**Text passage**
The Urn of Destiny Part 1

Not without a shudder may the human hand reach into the mysterious urn of destiny.
Friedrich Schiller
Here’s the situation:
An urn is filled with 75 white beans and 150 black ones. Next to the urn is a large pile of black beans. The beans are removed from the urn according to certain rules.
Remove two beans from the urn at random.
If at least one of the beans is black, place it on the pile and drop the other bean, whether white or black, back into the urn.
But if both of the removed beans are white, discard both of them and take one black bean from the pile and drop it into the urn.
(From Dewdney, A. K. (1993). The Tinkertoy computer and other machinations. New York: W.H. Freeman.)
If you read the rules carefully, you’ll notice that the urn loses one bean for each turn. Eventually you will reach the point where you only have one bean left. The question is, what color is that bean?

**Dataset entries**
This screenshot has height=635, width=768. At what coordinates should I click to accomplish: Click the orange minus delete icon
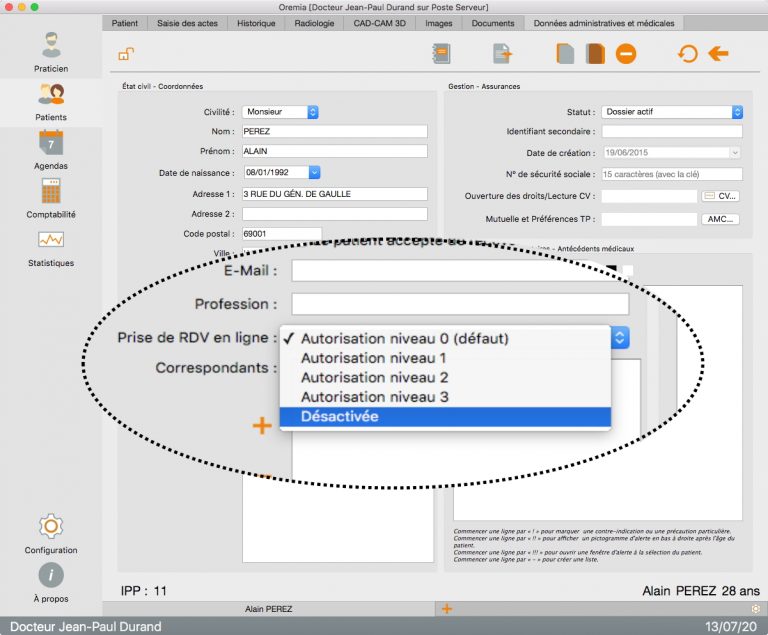tap(626, 54)
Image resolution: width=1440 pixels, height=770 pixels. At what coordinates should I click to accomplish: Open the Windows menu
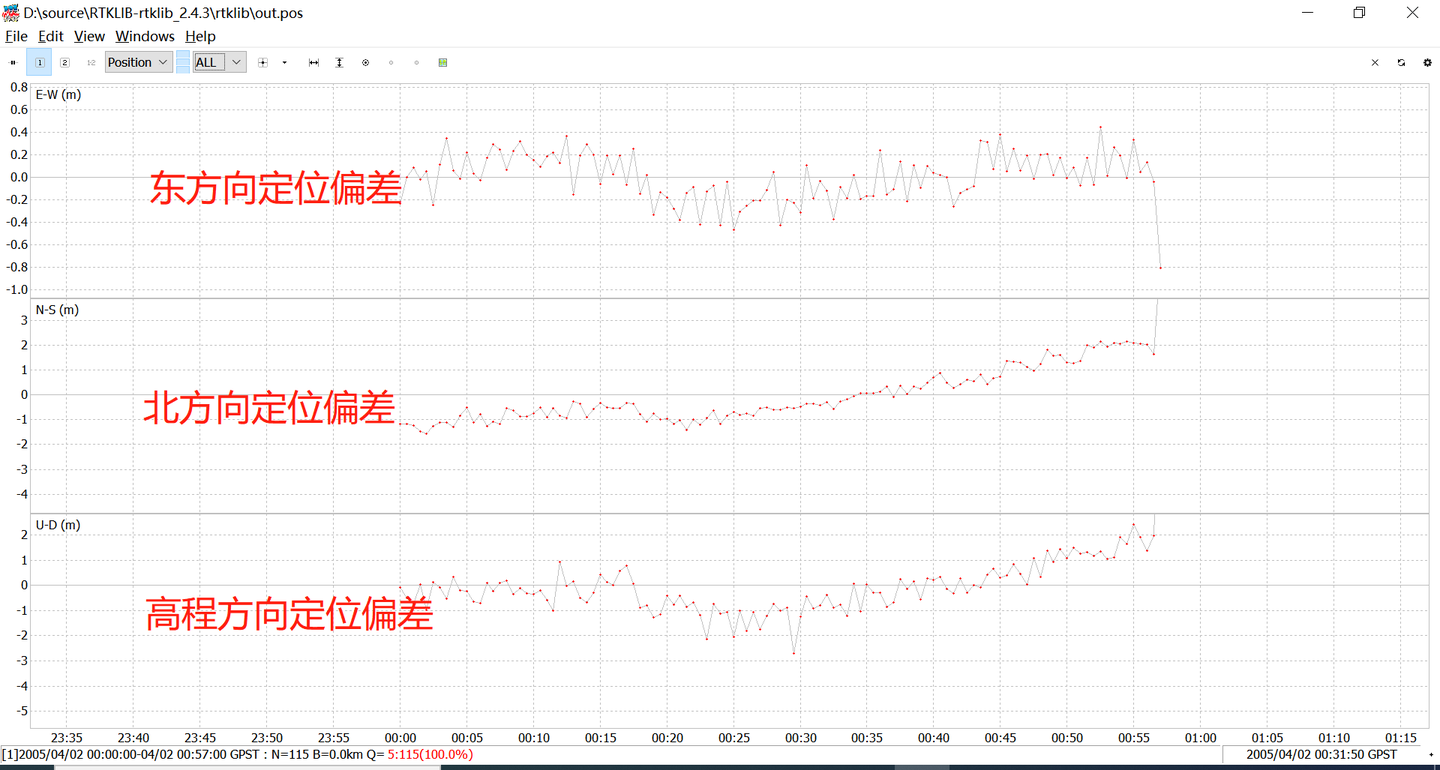point(144,36)
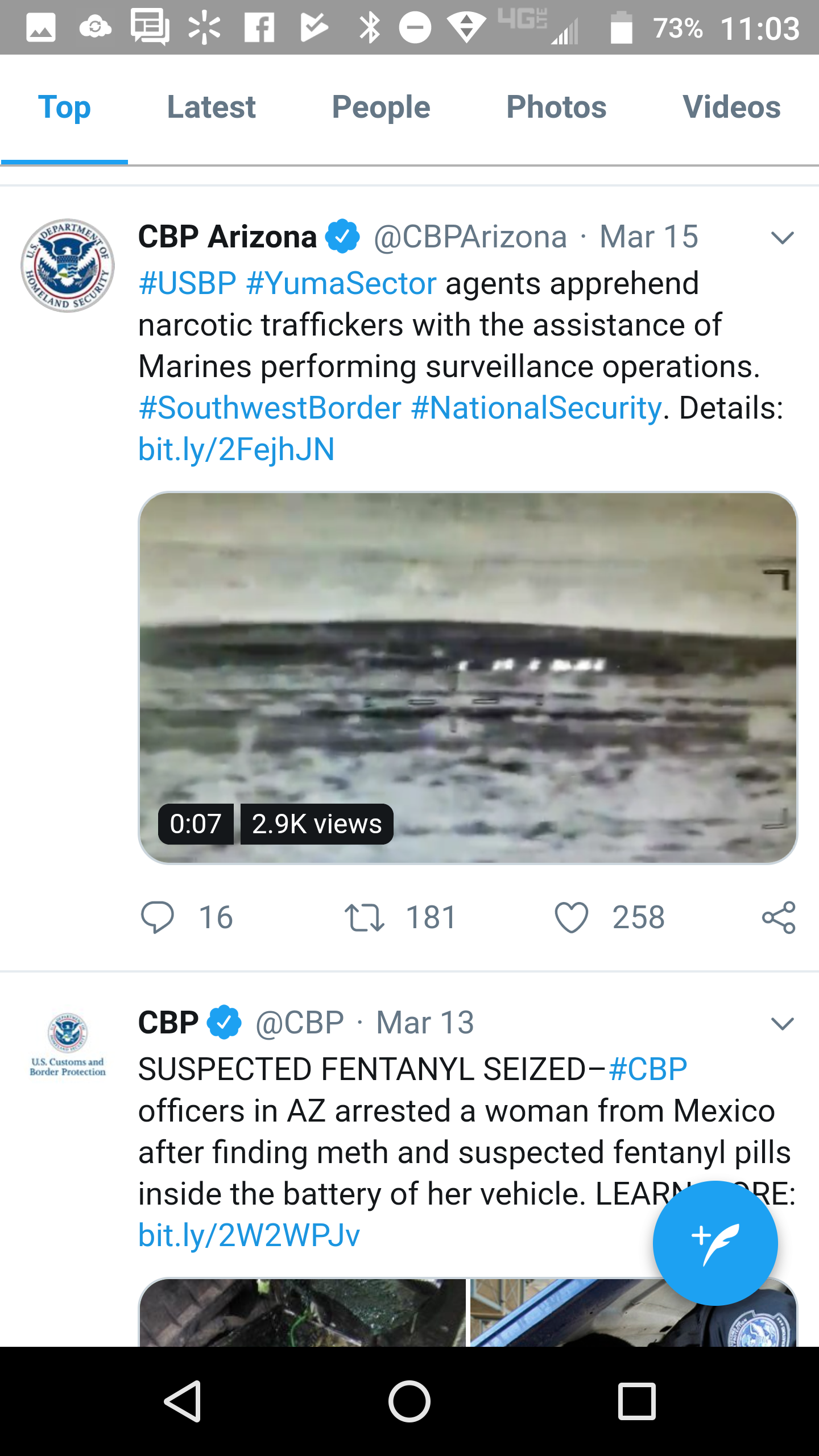
Task: Open CBP Arizona profile avatar
Action: (x=68, y=266)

**Challenges**
1. List each rule the urn puzzle gives for removing beans from the urn.
2. Reproduce the urn puzzle word for word, between "Friedrich Schiller" and "to certain rules.", inclusive.
3. Write the next part of the urn puzzle, picking up after its final sentence.
The entries have no role in this work.

**Final results**
1.
1. Remove two beans from the urn at random.
2. If at least one of the beans is black, place it on the pile and drop the other bean, whether white or black, back into the urn.
3. If both of the removed beans are white, discard both of them and take one black bean from the pile and drop it into the urn.

2.
Friedrich Schiller
Here’s the situation:
An urn is filled with 75 white beans and 150 black ones. Next to the urn is a large pile of black beans. The beans are removed from the urn according to certain rules.

3.
Since I don’t have an urn handy and the only beans I have are canned, I’m going to see if I can simulate this problem using my computer and find out the color of the last bean. Just like last time, I’ll sketch out the problem using pseudo code to get it into a form that my stupid computer can understand. (Note that although computers are not smart, it turns out that being stupid really, really quickly simulates smartness.)
First we set up our urn.
Bean_wht=75
Bean_blk=150

Now the next bit may seem a little strange for those of you who don’t program computers. However, it turns out that programmers have to dumb down the problem in order to get the computer to understand it, so the code can get a little..metaphorical. Programmers put a lot of time and effort to pick the right metaphor for a particular problem.
(As a side note, computers don’t really do randomness but they can fake it. The explanation is a bit obscure but suffice it to say that if computers were truly random devices then we couldn’t get any real work done on them.)
# Pick two beans at random
Let bean1 = random(black,white)
If (bean1 = white)
then decrement Bean_wht by one
else decrement Bean_blk by one
# (The bean has to be either black or white, right?)
Let bean2 = random(black,white)
If (bean2 = white)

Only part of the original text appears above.